In order to predict how the irradiation is affecting both the wall materials and the structural materials in such power plants, computer simulations of the defect production can be carried out with atomistic resolution. On surfaces, parameters like energy, incoming ion type and wall materials can be studied to see how these parameters affect the sputtering of that combination. We have studied all of the proposed wall materials, like W, C and Be, under many different conditions, to investigate their suitability for such environments. In addition to the wall getting affected, the high energy ions and neutrons can easily penetrate deep into the structural materials of power plants. These will also cause damage and affect the mechanical properties on the structural material, like becoming brittle when a high enough irradiation dose is reach, which obviously will have detrimental effects. We have studied both the primary damage production for both conventional materials, like Fe and W, but also complex alloys called high-entropy alloys. Factors like temperature, energy and alloy complexity on the defect production have been studied. In addition to the primary damage in one single irradiation event, massively overlapping cascades have been simulated to achieve higher doses.

Results highlights:

K. Nordlund, J. Keinonen, M. Ghaly, and R. S. Averback, Coherent displacement of atoms during ion irradiation, Nature 398, 49 (1999).

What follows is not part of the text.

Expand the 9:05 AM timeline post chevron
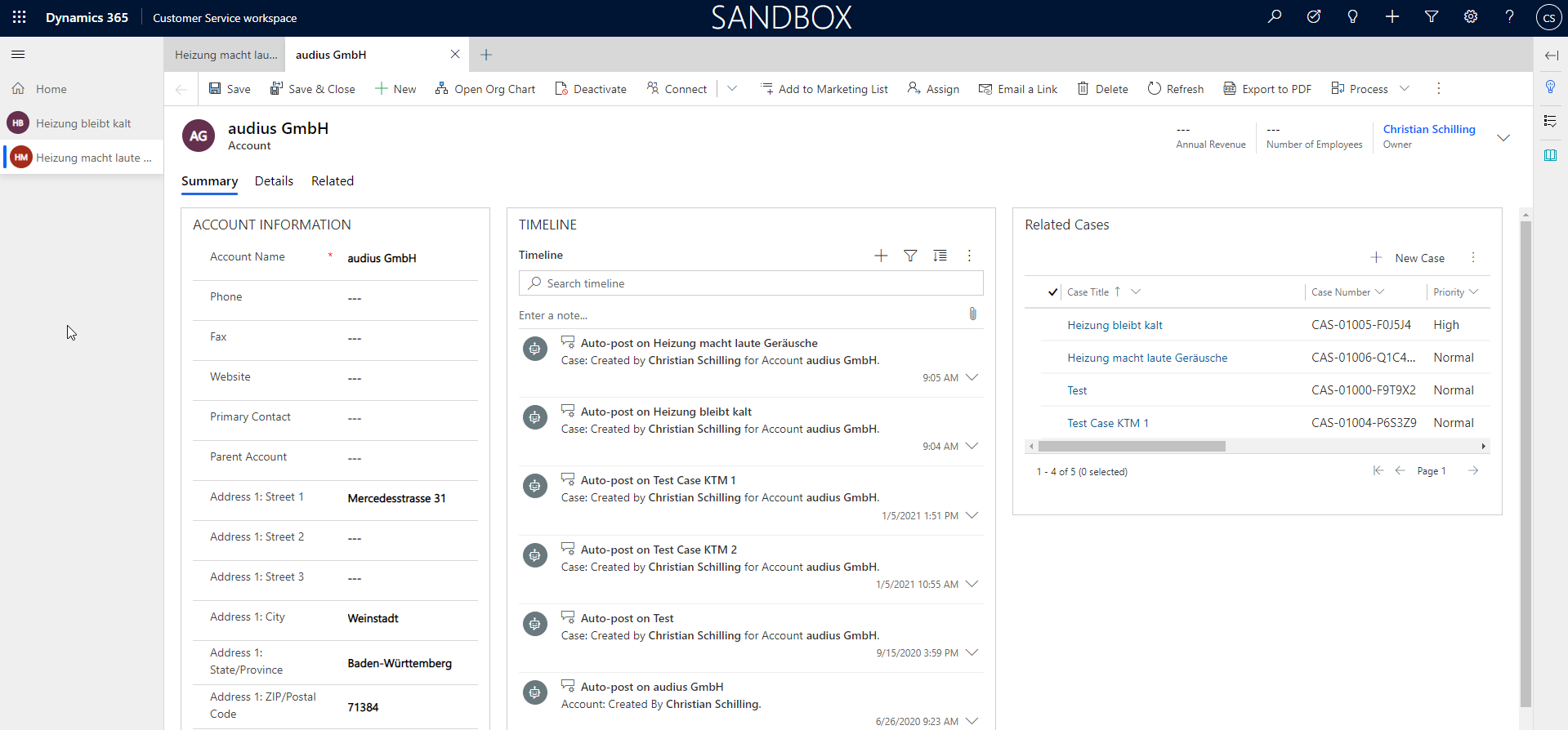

S. A. Norris, J. Samela, C. S. Madi, M. P. Brenner, L. Bukonte, M. Backman, F. Djurabekova, K. Nordlund, and M. J. Aziz, MD-Predicted Phase diagrams for Pattern Formation, Nature communications 2, 276 (2011).

F. Granberg, K. Nordlund, M. W. Ullah, K. Jin, C. Lu, H. Bei, L. M. Wang, F. Djurabekova, W. J. Weber, , and Y. Zhang, Mechanism of radiation damage reduction in equiatomic multicomponent single phase alloys, Phys. Rev. Lett. 116, 135504 (2016), http://www.acclab.helsinki.fi/~knordlun/pub/Gra15andsupplementary.pdf.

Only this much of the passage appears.